_Kısa soru_
Darfur'daki zulmü anlatan metne göre, Osmanlı kılıç ustalarının en cüretkâr düşmanın bile dizlerinin bağını çözen kılıca verdiği isim nedir?

| Kategori : DÜNYADA NELER OLUYOR / İSLÂM ÂLEMİ | Okunma Sayısı: 96 |
Osmanlı'nın kılıç ustaları, yaptıkları çeliğe bir ruh ve bir isim bahşederlerdi. O isimlerden biri vardı ki, en cüretkâr düşmanın bile dizlerinin bağını çözerdi.
“Kara Bela” sıradan bir kılıç değildi. Sözün bittiği, sabrın taştığı ve zulmün arşa dayandığı anda kınından sıyrılan son çareydi. Mazlum için değil, zalim için gelecek olan bir felaketin adıydı. Kara Bela, adaletin en keskin tecellisiydi.
Bugün, Sudan'ın Darfur bölgesinde, insanlık tarihinin en karanlık sayfalarından birine tanıklık ediyoruz. Bu siyahilerin ülkesinde bir zulüm fırtınası yeryüzüne inmiş durumda. O da bir ‘kara veba’ gibi adeta…
El-Faşer, aylardır kuşatma altında. Uydu görüntüleri, sokakların toplu infaz edilmiş ceset yığınları ve kan lekeleriyle dolu olduğunu belgeliyor. Birleşik Arap Emirlikleri (BAE) tarafından fonlanan ve silahlandırılan terör örgütü ‘Hızlı Destek Kuvvetleri’ (RSF) girdiği hastanelerdeki hastaları ve çalışanları katlediyor. Vahşi infazların arasında Sudan Kızılay’ı gönüllüleri de var. 48 saat içinde 4.789 Müslümanın katliama uğradığı raporlanıyor. Sudan Sosyal Hizmetler Bakanlığı, sadece bir şehirde 300 kadının katledildiğini, 25 kadına tecavüz edildiğini haykırıyor.

[Tıklama hedefi verileri]
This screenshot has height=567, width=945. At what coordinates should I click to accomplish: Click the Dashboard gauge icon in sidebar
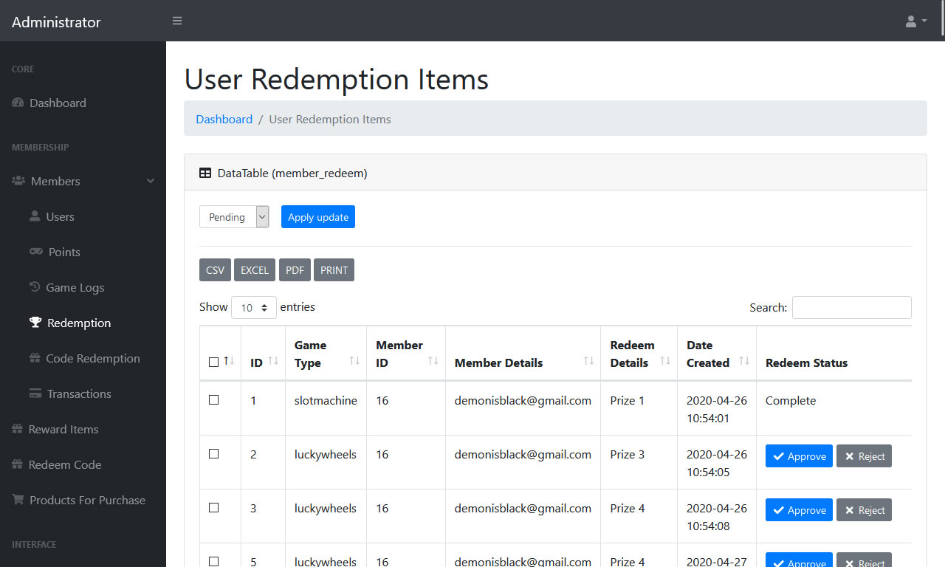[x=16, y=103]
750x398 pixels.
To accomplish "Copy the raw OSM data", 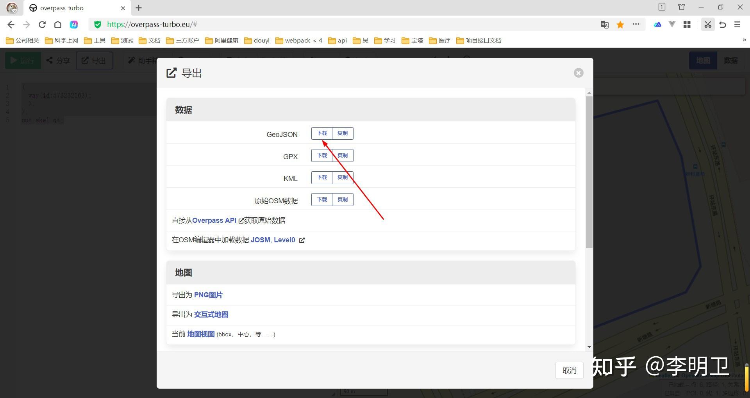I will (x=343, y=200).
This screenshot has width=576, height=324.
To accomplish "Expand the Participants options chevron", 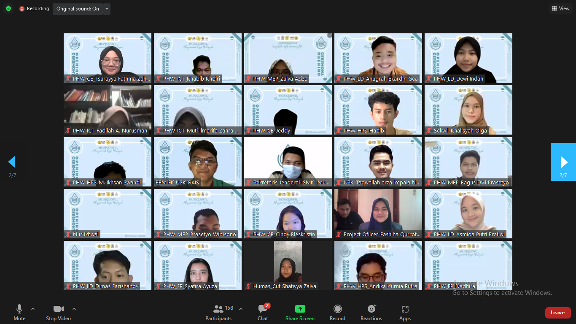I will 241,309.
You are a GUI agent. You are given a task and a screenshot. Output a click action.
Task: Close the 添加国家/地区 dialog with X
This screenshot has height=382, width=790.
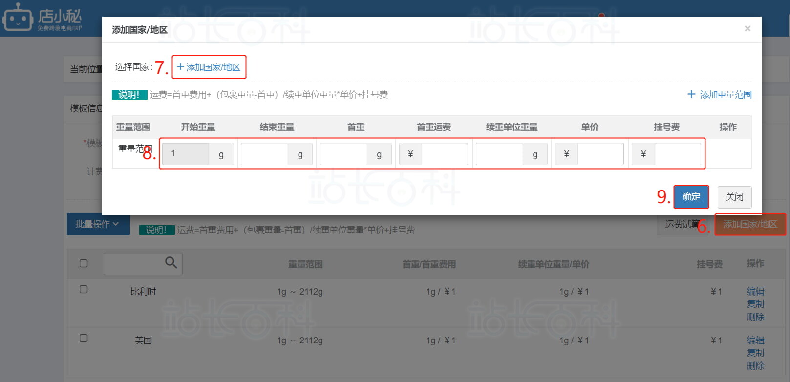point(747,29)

_Çıktı_
Kara Bela.